START DATA TO USE

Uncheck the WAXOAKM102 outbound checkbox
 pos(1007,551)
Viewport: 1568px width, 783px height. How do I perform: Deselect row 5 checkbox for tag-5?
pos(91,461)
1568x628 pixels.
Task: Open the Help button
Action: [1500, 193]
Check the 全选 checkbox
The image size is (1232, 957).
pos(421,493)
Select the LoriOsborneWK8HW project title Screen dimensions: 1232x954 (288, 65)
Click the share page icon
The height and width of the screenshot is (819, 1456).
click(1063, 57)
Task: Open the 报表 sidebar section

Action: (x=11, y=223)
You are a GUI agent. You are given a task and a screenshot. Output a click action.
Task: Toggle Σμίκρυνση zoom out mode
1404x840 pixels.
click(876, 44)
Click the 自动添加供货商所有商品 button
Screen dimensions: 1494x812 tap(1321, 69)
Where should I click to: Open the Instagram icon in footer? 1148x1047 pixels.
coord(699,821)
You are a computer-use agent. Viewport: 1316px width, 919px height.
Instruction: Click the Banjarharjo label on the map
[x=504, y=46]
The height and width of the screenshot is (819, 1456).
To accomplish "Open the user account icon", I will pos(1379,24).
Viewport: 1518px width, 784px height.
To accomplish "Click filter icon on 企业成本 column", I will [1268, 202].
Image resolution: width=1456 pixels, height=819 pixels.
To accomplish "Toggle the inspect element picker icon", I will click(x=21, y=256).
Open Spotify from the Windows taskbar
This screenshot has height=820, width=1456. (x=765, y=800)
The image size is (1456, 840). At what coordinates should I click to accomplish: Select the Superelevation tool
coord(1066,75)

END DATA TO USE

* [WHAT TO PRODUCE] Please print exactly the lines of the entries above, beginning with the line that contains "Viewport: 1518px width, 784px height." and ending with the last line.

* [COMPLETED EXERCISE]
Viewport: 1518px width, 784px height.
To accomplish "Click filter icon on 企业成本 column", I will [1268, 202].
Image resolution: width=1456 pixels, height=819 pixels.
To accomplish "Toggle the inspect element picker icon", I will click(x=21, y=256).
Open Spotify from the Windows taskbar
This screenshot has height=820, width=1456. (x=765, y=800)
The image size is (1456, 840). At what coordinates should I click to accomplish: Select the Superelevation tool
coord(1066,75)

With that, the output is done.